Chandler's work goes back to the 1980s, when he worked under Charles Howard, whose career reached back to the 1960s. Chandler was so indebted to Howard's mentorship that after Howard's death he released a strawberry variety under the name Sweet Charlie.
So the Sweet Sensation's roots go decades deep. Agricultural research is a long game. It builds painstakingly on the knowledge developed by predecessors.
That's why the investment in it has to be consistent. Imagine if we hadn't had the state support to bring on Whitaker before Chandler retired. That long chain would have been broken. There would have been no shoulders for Vance to stand on.
Strawberries are a $400 million-a-year industry in Florida, and 80 percent of the acres are planted in UF/IFAS varieties. This is a perfect example of respected academics' estimate that there's a 20-to-1 return on investment in agricultural research.
We can never let up, though, in our support for research and development for the state's farms. We face a key moment where policymakers are talking openly about an innovation deficit in America — a gap between what we need to invest to keep our competitive edge and what we actually spend to make breakthroughs possible.
The strawberry industry shows us how this investment pays off. With the economy improving and the state budget picture much brighter than it has been in years, we have an opportunity to put resources into innovation, the very thing that drove our post-World War II economic ascension and has kept us a world economic power.
When Jay Scott retires next year, I hope he'll bequeath the entire philodendron to Whitaker, not just the vine.

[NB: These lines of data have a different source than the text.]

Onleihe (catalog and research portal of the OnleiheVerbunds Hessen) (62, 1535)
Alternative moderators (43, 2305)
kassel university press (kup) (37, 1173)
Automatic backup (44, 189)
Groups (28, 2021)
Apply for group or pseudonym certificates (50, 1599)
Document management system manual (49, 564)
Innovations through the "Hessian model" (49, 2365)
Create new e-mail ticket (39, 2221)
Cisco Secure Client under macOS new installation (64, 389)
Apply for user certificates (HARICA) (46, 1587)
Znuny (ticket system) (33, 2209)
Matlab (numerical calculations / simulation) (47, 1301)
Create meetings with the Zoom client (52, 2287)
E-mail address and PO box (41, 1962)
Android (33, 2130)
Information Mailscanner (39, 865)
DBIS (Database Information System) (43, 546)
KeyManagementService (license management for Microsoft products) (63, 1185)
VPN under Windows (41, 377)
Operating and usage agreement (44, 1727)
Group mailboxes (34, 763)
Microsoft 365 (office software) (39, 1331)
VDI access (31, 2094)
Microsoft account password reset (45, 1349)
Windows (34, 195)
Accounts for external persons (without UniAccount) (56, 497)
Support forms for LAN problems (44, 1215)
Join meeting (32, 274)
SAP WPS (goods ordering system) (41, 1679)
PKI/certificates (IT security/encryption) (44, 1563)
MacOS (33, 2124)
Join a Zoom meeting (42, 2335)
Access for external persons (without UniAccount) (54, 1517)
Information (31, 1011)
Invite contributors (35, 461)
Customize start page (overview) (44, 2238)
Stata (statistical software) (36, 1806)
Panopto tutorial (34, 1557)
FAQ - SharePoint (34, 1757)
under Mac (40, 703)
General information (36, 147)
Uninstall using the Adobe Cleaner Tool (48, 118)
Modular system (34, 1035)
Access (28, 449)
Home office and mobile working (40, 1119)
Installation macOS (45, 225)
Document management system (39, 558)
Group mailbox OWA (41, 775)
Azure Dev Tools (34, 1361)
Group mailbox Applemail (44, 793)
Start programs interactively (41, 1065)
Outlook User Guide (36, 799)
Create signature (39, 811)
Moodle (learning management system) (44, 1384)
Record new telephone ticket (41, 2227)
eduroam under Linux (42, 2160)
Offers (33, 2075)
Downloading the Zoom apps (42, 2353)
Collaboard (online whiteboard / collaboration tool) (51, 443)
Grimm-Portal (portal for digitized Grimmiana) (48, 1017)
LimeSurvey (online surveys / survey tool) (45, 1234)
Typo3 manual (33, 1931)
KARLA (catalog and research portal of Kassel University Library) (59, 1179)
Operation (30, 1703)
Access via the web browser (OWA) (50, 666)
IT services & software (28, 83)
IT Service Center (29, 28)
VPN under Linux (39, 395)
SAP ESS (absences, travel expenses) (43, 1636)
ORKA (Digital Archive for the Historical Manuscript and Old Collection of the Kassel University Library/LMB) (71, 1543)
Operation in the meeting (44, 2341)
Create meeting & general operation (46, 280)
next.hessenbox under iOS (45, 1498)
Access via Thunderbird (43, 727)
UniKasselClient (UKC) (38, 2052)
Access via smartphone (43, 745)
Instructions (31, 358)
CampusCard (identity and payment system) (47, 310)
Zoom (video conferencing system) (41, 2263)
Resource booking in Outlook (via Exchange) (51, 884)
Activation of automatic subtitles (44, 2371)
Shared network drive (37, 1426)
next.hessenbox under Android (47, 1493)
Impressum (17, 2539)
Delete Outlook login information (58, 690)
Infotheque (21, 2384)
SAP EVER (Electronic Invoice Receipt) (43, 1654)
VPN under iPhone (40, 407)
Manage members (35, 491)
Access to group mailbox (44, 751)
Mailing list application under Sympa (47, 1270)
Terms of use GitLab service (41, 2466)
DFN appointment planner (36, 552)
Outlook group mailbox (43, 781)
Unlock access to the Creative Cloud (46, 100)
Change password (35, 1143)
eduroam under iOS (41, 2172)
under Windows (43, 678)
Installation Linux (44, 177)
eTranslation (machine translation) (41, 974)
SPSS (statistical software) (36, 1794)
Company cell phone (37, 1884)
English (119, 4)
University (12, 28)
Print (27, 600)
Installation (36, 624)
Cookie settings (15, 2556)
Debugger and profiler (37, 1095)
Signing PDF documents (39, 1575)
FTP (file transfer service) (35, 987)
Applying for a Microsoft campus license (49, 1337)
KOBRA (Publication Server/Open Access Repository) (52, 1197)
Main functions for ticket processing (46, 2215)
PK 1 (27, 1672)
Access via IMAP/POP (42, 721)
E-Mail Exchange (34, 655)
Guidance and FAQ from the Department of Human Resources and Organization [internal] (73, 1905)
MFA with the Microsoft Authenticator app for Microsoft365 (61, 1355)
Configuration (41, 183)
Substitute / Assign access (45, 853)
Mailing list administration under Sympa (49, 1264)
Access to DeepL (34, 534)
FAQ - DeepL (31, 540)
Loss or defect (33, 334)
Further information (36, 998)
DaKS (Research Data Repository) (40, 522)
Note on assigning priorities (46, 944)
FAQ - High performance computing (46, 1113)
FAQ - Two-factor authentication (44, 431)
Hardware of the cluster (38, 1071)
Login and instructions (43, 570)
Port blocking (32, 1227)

And before Whitaker retires decades from now, I hope he'll be able to look back at a smash success for the Sweet Sensation, and that he'll thread that philodendron vine through the ceiling of an office occupied by a young, eager scientist, one who may not even have been born yet.
Jack Payne is the University of Florida's senior vice president for agriculture and natural resources and head of the Institute of Food and Agricultural Sciences. This column first appeared in the Tampa Bay Times on Wednesday, Nov. 26, 2014.